More importantly: Do you respect it?
Because if you don’t — and if your children don’t — your legacy is going to go the way of the Vanderbilt billions. Poof.
It’s Not Just Billionaires
Think this doesn’t apply to you? Think again.
I’ve seen ordinary families blow through modest inheritances — houses, superannuation balances, even grandma’s secret savings stash in the cookie tin — like it was Monopoly money.
And in most cases, I blame the parents. And that may include me. And yes, probably you too.
Because we didn’t teach our kids what money is, how it works, or how not to waste 100% on crypto and breakfast, lunch and dinner.
Vanderbilt vs. The Winners
Cornelius built the empire. His sons kept it warm. And then the “blowers” arrived. They made blowing money an art form. If blowing money was an Olympic sport they would have received gold medals for decades.
Contrast that with the Rothschilds or the Rockefellers — dynasties still going strong because they did something clever:
They didn’t just pass on wealth. They passed on purpose.
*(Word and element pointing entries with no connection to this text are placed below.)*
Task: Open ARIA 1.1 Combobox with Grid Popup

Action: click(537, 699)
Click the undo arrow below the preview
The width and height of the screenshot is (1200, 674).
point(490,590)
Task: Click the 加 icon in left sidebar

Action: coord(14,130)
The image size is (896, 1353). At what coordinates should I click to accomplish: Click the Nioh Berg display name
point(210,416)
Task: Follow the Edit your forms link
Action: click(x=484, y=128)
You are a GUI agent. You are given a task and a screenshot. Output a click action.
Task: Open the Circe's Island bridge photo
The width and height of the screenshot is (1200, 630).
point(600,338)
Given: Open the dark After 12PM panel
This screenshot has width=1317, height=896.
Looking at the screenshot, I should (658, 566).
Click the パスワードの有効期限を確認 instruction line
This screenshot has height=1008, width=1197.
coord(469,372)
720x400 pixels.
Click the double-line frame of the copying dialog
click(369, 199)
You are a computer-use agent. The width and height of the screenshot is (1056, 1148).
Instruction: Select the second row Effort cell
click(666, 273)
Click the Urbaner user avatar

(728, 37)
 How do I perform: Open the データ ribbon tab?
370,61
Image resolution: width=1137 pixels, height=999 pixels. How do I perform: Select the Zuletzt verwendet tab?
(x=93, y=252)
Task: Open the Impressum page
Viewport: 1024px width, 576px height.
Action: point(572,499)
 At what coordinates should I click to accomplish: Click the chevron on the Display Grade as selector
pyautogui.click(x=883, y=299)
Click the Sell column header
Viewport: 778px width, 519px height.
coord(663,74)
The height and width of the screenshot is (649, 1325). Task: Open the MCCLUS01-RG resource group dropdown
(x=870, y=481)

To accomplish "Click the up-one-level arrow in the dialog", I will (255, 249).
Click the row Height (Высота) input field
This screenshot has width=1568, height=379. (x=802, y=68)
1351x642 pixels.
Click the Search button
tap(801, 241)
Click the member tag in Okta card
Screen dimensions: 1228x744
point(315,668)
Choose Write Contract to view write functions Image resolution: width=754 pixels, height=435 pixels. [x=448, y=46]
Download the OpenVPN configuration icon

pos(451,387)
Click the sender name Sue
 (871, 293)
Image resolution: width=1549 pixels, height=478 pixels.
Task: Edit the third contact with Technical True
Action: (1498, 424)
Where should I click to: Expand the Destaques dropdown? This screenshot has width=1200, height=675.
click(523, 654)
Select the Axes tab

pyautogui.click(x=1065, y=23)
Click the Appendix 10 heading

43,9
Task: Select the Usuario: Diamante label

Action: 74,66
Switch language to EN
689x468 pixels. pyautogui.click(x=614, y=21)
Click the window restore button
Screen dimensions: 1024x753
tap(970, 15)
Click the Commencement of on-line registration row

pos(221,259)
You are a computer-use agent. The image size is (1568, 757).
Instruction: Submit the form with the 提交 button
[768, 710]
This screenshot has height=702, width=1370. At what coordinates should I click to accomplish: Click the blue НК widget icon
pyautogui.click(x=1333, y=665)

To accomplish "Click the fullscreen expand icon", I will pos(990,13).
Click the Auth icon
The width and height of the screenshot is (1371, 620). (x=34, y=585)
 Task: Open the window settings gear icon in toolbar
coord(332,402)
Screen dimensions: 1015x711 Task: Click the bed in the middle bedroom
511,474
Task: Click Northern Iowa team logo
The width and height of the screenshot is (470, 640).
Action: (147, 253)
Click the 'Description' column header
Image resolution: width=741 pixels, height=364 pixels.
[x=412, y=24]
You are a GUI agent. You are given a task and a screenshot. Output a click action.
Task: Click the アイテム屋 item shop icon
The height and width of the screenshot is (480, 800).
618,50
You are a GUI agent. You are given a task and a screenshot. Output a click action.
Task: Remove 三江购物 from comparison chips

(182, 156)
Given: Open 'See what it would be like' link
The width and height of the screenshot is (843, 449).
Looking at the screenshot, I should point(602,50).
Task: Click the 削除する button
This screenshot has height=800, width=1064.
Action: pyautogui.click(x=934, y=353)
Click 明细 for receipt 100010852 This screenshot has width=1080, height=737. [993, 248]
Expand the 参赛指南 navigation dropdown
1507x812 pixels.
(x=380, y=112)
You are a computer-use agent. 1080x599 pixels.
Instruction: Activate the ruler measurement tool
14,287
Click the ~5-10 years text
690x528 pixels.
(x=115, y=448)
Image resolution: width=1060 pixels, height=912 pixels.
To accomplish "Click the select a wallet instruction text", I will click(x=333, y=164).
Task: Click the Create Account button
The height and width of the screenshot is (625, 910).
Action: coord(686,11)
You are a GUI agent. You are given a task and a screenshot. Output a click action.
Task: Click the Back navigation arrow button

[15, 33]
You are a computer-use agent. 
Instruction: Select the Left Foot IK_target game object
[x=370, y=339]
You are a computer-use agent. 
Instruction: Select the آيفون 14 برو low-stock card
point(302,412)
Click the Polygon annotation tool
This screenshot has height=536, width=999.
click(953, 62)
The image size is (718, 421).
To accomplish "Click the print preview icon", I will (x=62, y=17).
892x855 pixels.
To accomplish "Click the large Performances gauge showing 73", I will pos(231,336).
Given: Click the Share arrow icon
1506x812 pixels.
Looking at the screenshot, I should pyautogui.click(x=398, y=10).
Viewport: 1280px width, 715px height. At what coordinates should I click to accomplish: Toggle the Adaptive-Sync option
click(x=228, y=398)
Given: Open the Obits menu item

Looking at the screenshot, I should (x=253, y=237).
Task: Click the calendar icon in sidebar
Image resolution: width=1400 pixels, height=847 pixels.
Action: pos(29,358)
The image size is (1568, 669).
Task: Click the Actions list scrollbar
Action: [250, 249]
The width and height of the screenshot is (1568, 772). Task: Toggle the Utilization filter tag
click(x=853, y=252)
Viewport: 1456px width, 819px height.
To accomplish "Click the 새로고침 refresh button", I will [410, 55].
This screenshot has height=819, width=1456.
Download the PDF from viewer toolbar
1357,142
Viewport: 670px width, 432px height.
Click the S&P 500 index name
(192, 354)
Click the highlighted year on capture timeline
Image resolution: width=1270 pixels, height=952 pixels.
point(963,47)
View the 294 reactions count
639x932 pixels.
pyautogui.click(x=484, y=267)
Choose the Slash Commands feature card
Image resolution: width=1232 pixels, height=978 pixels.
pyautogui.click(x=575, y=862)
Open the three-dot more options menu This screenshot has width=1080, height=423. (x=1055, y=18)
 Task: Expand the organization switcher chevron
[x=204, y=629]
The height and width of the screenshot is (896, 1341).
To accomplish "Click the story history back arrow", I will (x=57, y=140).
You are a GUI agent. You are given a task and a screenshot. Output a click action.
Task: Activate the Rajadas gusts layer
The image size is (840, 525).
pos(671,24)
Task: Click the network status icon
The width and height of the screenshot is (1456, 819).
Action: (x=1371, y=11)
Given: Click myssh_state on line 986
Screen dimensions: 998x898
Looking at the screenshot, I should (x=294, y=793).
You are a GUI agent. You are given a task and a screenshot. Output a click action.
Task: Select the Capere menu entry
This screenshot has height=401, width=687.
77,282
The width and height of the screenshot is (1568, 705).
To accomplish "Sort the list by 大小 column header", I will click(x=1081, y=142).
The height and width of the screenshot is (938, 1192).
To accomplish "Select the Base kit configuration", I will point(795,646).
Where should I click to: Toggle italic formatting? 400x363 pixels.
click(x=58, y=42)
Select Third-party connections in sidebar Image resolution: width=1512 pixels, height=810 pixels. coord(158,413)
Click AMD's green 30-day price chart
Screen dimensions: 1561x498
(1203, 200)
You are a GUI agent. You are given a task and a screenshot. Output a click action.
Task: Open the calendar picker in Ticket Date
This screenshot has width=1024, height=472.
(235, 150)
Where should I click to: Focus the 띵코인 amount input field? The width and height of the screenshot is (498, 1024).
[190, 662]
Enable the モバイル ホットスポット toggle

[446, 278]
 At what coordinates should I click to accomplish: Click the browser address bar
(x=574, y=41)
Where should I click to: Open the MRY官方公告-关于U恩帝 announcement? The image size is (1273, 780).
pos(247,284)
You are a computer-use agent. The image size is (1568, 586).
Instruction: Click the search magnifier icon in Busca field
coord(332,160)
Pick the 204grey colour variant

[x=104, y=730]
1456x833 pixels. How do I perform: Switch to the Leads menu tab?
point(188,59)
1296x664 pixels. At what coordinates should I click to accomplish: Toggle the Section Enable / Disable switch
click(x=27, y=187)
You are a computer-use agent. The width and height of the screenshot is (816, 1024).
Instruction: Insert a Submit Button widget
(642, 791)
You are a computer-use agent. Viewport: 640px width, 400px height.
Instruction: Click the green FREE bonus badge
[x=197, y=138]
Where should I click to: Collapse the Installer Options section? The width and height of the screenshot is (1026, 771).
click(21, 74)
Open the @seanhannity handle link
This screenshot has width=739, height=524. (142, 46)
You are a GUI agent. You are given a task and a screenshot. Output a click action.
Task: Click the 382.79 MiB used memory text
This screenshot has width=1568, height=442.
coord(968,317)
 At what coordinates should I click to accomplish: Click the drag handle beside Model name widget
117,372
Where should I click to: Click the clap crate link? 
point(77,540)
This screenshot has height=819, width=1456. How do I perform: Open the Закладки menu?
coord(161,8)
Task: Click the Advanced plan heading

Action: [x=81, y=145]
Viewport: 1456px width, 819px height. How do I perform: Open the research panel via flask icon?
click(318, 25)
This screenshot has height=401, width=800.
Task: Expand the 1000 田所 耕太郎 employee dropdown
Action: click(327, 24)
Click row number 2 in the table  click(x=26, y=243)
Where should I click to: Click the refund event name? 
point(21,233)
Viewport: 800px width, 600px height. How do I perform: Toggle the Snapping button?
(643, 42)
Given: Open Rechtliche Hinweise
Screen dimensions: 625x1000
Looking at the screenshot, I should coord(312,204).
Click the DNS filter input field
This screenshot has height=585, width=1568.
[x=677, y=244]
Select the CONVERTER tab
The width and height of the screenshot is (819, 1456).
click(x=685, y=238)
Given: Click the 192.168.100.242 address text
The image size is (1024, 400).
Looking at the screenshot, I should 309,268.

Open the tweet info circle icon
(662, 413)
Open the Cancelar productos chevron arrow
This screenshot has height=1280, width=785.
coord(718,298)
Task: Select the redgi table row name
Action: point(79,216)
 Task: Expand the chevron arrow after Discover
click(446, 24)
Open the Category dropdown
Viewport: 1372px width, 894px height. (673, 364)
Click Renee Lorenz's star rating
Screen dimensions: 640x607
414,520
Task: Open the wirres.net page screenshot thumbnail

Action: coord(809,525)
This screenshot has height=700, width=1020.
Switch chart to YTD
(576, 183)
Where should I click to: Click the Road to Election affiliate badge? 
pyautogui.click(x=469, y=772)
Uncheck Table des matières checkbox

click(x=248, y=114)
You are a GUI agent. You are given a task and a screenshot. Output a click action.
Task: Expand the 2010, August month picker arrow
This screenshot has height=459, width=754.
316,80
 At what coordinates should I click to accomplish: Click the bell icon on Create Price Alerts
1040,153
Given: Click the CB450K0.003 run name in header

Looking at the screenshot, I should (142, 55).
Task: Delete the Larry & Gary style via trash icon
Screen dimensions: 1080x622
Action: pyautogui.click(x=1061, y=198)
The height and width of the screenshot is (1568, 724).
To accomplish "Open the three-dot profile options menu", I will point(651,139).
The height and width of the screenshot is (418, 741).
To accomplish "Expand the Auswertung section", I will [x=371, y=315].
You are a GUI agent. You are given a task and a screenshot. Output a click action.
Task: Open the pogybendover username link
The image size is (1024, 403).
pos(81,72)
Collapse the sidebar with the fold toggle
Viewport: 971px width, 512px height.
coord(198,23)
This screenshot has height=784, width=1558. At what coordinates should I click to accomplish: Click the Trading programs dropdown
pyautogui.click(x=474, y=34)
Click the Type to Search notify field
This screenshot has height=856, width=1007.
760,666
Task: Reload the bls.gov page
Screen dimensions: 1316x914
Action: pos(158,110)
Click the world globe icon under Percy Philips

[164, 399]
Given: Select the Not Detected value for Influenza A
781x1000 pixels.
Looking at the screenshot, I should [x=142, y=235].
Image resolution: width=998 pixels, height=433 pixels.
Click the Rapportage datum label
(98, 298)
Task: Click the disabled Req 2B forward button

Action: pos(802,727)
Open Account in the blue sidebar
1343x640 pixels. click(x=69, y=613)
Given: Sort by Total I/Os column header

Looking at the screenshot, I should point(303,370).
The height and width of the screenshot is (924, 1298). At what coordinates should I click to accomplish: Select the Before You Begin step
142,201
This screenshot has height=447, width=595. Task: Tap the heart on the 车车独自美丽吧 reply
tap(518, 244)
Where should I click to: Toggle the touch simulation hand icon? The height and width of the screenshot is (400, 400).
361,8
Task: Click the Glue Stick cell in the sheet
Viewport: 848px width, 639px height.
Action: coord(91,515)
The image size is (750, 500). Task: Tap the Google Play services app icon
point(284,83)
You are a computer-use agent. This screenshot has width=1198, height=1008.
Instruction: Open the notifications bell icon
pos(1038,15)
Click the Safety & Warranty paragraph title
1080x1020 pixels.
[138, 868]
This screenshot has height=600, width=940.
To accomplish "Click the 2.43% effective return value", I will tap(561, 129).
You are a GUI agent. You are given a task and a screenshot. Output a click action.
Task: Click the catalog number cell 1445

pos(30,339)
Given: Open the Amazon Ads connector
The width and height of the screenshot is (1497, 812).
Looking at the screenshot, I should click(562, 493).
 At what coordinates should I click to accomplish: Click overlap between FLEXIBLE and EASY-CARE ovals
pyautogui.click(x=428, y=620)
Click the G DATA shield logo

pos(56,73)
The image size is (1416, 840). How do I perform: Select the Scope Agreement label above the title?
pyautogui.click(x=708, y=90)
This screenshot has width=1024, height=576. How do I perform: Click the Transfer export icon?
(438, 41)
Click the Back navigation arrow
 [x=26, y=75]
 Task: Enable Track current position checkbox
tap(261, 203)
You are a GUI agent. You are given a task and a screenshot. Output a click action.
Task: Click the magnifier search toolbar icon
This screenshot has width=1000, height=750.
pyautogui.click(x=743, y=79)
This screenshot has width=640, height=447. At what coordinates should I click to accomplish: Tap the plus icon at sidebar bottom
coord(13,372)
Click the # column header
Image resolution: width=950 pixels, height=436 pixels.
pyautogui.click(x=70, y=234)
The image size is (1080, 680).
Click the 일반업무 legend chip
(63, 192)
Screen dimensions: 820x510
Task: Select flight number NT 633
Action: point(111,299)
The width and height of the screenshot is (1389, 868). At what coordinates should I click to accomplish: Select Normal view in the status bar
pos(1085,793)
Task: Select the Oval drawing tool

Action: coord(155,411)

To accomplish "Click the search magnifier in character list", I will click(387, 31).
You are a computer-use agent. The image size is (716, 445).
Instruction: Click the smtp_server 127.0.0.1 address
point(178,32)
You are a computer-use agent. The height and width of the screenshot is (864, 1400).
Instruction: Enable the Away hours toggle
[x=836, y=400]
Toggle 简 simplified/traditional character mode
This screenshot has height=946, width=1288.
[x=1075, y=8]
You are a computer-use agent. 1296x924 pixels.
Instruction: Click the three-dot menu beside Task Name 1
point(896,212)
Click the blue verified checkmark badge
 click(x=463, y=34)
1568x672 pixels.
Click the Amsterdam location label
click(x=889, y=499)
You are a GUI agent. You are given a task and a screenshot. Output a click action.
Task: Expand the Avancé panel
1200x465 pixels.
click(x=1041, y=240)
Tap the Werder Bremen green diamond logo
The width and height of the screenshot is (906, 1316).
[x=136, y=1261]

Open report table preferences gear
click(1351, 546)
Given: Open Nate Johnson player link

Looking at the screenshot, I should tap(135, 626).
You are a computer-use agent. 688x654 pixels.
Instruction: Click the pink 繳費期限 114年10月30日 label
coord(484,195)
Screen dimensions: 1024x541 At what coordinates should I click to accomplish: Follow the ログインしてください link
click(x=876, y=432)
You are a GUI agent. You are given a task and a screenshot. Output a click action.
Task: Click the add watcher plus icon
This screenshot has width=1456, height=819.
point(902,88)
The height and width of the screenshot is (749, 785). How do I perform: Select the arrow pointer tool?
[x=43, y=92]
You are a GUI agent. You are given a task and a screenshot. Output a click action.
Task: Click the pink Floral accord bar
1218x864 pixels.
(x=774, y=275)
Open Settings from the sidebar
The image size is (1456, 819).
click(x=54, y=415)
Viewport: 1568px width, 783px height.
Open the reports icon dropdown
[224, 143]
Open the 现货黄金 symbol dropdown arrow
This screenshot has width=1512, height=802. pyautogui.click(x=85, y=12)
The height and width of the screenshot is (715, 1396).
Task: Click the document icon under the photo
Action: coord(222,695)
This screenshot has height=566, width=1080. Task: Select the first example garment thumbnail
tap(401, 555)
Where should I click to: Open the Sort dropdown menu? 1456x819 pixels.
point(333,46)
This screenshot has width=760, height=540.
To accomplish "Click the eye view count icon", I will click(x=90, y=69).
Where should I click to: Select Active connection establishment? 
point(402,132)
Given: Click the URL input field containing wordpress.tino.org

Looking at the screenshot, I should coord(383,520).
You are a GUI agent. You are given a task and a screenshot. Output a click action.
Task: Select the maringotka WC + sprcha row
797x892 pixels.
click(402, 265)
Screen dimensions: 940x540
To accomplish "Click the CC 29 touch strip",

They made philanthropy, giving back and legacy part of their family DNA. Each generation had a mission. Not just “don’t blow it”, but “build something even bigger.”
What Should You Do?
So, if you’re sitting there thinking, “I’m not a billionaire, this doesn’t apply to me,” let me remind you: If you’ve got a house, a car, and a bit of super, you’ve got enough to blow away.
1. Stop Waffling Around
Be clear about your legacy. Don’t leave it vague. That’s like handing your teenager the keys to an Aston Martin and saying, “Just be careful.” We all know how that ends.
2. Talk About Money
The education system won’t. Your kids will learn about photosynthesis, but not how compound interest works. That’s your job. Make them earn it. Make them understand it. Tell them about your struggles and sacrifices — not just your wins.
3. Write a Bloody Will
And no, not just one you scribbled on a napkin or the one from the Post Office. A proper one. Assume the worst. Even if your kids love each other now, plan as if they’ll go full Prince William vs. Prince Harry after you’re gone.
4. Use Professionals
You wouldn’t try to do your own brain surgery, would you? So don’t try to DIY your estate plan.
And yes, I know as Indians we dislike spending money on professional advice but this is one area you should.
Use someone with a suit, a calculator, and the emotional warmth of a Siberian winter. These people know how to say “no” to a daughter-in-law asking for a Learjet or a grandson wanting to sell the family townhouse to fund a poker habit.
The Problem with Inheritance?
It’s seen as a lottery win, not a responsibility. And lottery winners, as we know, usually end up broke, divorced, or in a Florida jail.
That’s why I always say:
Don’t just leave money — leave a mission.
Leave a purpose. And someone to say “NO” on your behalf.
Because the truth is, if your grandkids don’t respect money, they’ll burn it faster than a bonfire made of Elon Musk tweets. And along with it, they’ll torch your legacy, your name, and your story.
Which, frankly, will be the real tragedy.